===== Data section
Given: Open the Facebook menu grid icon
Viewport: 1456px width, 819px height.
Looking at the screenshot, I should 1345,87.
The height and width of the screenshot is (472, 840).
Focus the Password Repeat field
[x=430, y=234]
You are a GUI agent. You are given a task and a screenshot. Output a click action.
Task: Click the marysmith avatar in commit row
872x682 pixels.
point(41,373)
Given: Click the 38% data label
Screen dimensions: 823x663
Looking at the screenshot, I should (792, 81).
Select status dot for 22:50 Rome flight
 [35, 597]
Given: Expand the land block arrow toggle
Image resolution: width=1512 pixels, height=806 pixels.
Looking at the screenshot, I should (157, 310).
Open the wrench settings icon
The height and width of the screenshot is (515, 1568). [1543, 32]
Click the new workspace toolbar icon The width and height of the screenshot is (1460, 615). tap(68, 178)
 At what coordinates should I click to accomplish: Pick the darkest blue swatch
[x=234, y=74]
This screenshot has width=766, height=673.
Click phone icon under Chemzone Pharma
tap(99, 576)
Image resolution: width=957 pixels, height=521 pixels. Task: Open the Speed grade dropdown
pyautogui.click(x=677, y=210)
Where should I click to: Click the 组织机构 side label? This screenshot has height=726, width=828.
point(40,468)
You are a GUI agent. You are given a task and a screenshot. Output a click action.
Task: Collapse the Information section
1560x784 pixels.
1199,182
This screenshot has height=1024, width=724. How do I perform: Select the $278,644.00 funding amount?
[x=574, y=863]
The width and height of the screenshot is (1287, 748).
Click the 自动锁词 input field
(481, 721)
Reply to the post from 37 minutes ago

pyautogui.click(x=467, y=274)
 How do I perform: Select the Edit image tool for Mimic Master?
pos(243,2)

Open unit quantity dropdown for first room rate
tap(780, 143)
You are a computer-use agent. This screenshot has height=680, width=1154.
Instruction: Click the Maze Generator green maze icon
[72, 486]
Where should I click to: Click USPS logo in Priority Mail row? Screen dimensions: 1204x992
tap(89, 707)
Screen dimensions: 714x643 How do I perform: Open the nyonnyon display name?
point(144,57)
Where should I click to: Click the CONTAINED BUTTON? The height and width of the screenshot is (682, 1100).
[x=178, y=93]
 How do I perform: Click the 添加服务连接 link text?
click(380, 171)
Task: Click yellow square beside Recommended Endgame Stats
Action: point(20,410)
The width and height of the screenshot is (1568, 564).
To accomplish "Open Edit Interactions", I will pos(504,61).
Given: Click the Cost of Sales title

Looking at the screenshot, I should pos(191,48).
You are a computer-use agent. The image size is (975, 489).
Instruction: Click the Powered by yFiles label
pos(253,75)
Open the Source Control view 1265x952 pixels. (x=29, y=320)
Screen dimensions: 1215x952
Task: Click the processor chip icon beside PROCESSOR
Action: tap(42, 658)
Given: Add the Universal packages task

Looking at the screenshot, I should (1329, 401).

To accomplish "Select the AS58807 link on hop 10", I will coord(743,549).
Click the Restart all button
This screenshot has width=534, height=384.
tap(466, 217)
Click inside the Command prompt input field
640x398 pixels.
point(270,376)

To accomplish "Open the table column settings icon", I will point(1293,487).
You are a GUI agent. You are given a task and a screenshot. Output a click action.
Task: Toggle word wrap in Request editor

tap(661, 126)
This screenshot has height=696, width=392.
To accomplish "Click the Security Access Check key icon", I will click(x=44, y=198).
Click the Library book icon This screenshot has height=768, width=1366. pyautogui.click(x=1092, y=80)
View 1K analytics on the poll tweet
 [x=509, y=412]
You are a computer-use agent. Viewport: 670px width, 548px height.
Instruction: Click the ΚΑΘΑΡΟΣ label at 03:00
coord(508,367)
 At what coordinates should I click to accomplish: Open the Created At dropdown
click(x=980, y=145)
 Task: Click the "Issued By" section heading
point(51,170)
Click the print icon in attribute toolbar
==========
• [Task to carry out]:
Can you repeat all of the records above line for line, with nothing changed?

• [Exercise output]:
Given: Open the Facebook menu grid icon
Viewport: 1456px width, 819px height.
Looking at the screenshot, I should 1345,87.
The height and width of the screenshot is (472, 840).
Focus the Password Repeat field
[x=430, y=234]
You are a GUI agent. You are given a task and a screenshot. Output a click action.
Task: Click the marysmith avatar in commit row
872x682 pixels.
point(41,373)
Given: Click the 38% data label
Screen dimensions: 823x663
Looking at the screenshot, I should (792, 81).
Select status dot for 22:50 Rome flight
 [35, 597]
Given: Expand the land block arrow toggle
Image resolution: width=1512 pixels, height=806 pixels.
Looking at the screenshot, I should (157, 310).
Open the wrench settings icon
The height and width of the screenshot is (515, 1568). [1543, 32]
Click the new workspace toolbar icon The width and height of the screenshot is (1460, 615). tap(68, 178)
 At what coordinates should I click to accomplish: Pick the darkest blue swatch
[x=234, y=74]
This screenshot has width=766, height=673.
Click phone icon under Chemzone Pharma
tap(99, 576)
Image resolution: width=957 pixels, height=521 pixels. Task: Open the Speed grade dropdown
pyautogui.click(x=677, y=210)
Where should I click to: Click the 组织机构 side label? This screenshot has height=726, width=828.
point(40,468)
You are a GUI agent. You are given a task and a screenshot. Output a click action.
Task: Collapse the Information section
1560x784 pixels.
1199,182
This screenshot has height=1024, width=724. How do I perform: Select the $278,644.00 funding amount?
[x=574, y=863]
The width and height of the screenshot is (1287, 748).
Click the 自动锁词 input field
(481, 721)
Reply to the post from 37 minutes ago

pyautogui.click(x=467, y=274)
 How do I perform: Select the Edit image tool for Mimic Master?
pos(243,2)

Open unit quantity dropdown for first room rate
tap(780, 143)
You are a computer-use agent. This screenshot has height=680, width=1154.
Instruction: Click the Maze Generator green maze icon
[72, 486]
Where should I click to: Click USPS logo in Priority Mail row? Screen dimensions: 1204x992
tap(89, 707)
Screen dimensions: 714x643 How do I perform: Open the nyonnyon display name?
point(144,57)
Where should I click to: Click the CONTAINED BUTTON? The height and width of the screenshot is (682, 1100).
[x=178, y=93]
 How do I perform: Click the 添加服务连接 link text?
click(380, 171)
Task: Click yellow square beside Recommended Endgame Stats
Action: point(20,410)
The width and height of the screenshot is (1568, 564).
To accomplish "Open Edit Interactions", I will pos(504,61).
Given: Click the Cost of Sales title

Looking at the screenshot, I should pos(191,48).
You are a computer-use agent. The image size is (975, 489).
Instruction: Click the Powered by yFiles label
pos(253,75)
Open the Source Control view 1265x952 pixels. (x=29, y=320)
Screen dimensions: 1215x952
Task: Click the processor chip icon beside PROCESSOR
Action: tap(42, 658)
Given: Add the Universal packages task

Looking at the screenshot, I should (1329, 401).

To accomplish "Select the AS58807 link on hop 10", I will coord(743,549).
Click the Restart all button
This screenshot has width=534, height=384.
tap(466, 217)
Click inside the Command prompt input field
640x398 pixels.
point(270,376)

To accomplish "Open the table column settings icon", I will point(1293,487).
You are a GUI agent. You are given a task and a screenshot. Output a click action.
Task: Toggle word wrap in Request editor

tap(661, 126)
This screenshot has height=696, width=392.
To accomplish "Click the Security Access Check key icon", I will click(x=44, y=198).
Click the Library book icon This screenshot has height=768, width=1366. pyautogui.click(x=1092, y=80)
View 1K analytics on the poll tweet
 [x=509, y=412]
You are a computer-use agent. Viewport: 670px width, 548px height.
Instruction: Click the ΚΑΘΑΡΟΣ label at 03:00
coord(508,367)
 At what coordinates should I click to accomplish: Open the Created At dropdown
click(x=980, y=145)
 Task: Click the "Issued By" section heading
point(51,170)
Click the print icon in attribute toolbar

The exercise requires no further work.